=== Begin Enclosure ===

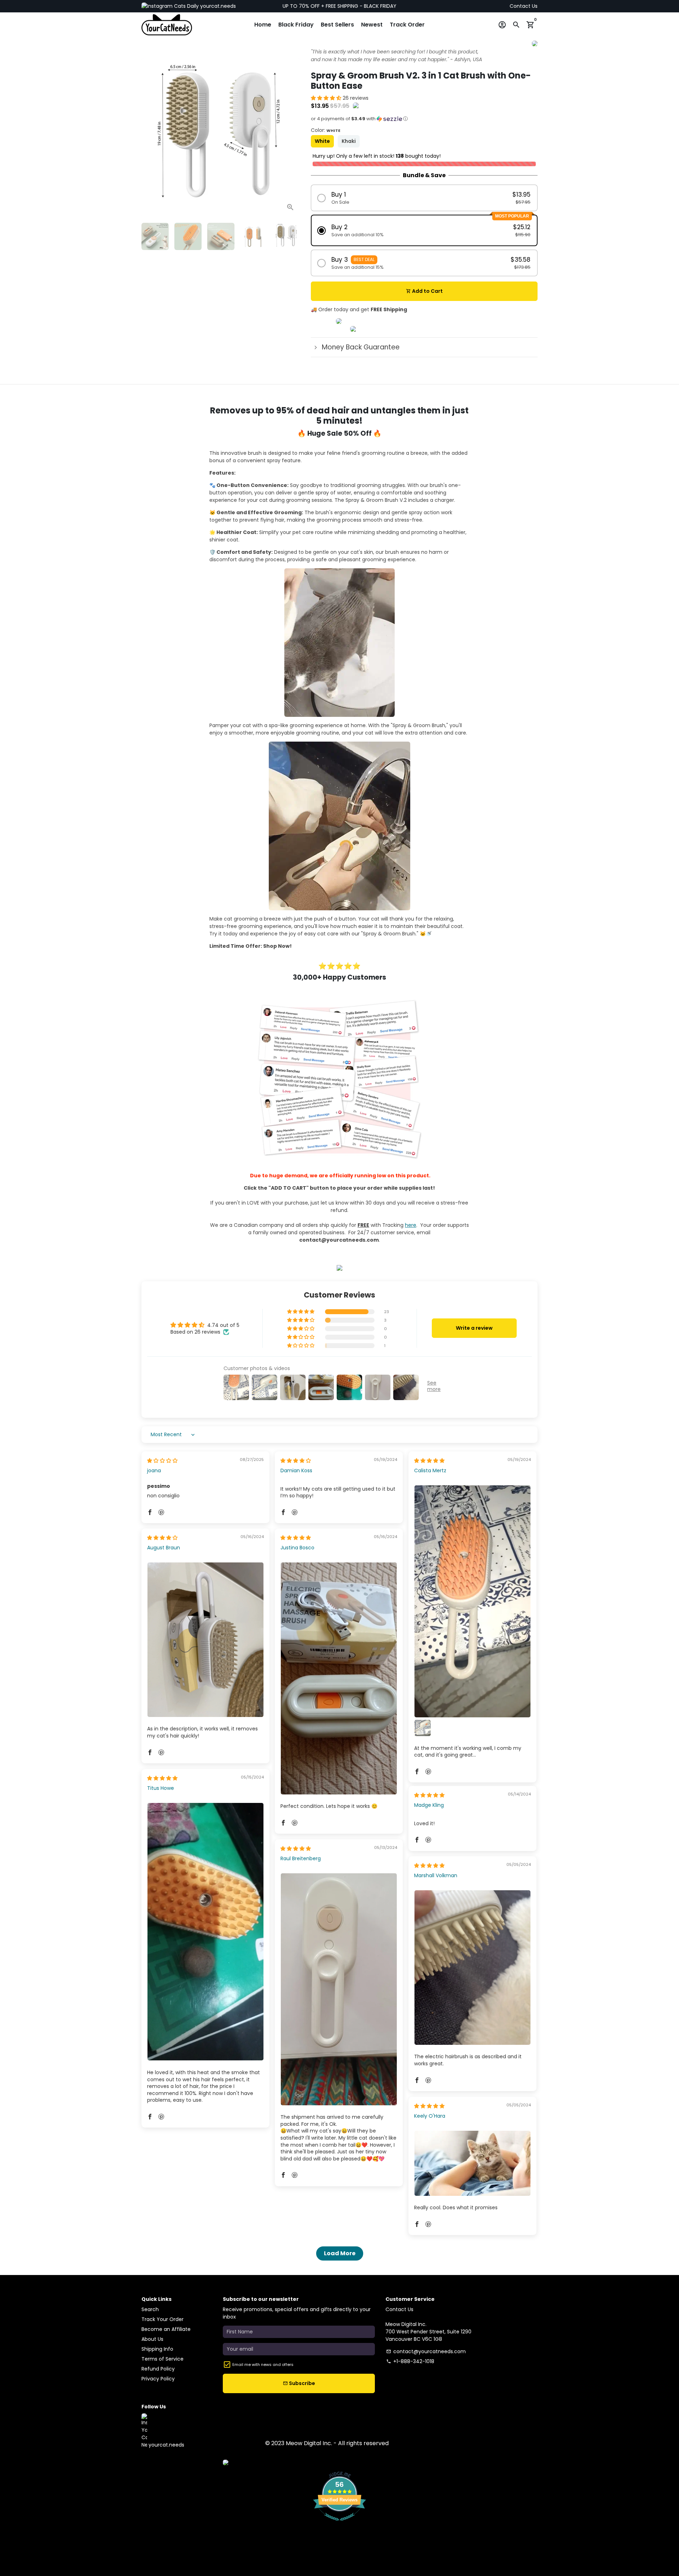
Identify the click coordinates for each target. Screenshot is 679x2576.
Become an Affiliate (166, 2329)
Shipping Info (157, 2348)
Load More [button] (339, 2253)
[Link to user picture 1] (472, 1601)
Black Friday (296, 25)
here (410, 1225)
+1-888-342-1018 (410, 2361)
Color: (325, 130)
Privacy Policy (158, 2378)
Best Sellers (337, 25)
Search (150, 2309)
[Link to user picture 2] (422, 1727)
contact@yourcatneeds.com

=== End Enclosure ===

The reply must be a number and nothing more: the count of lines above that contain the word "user".

2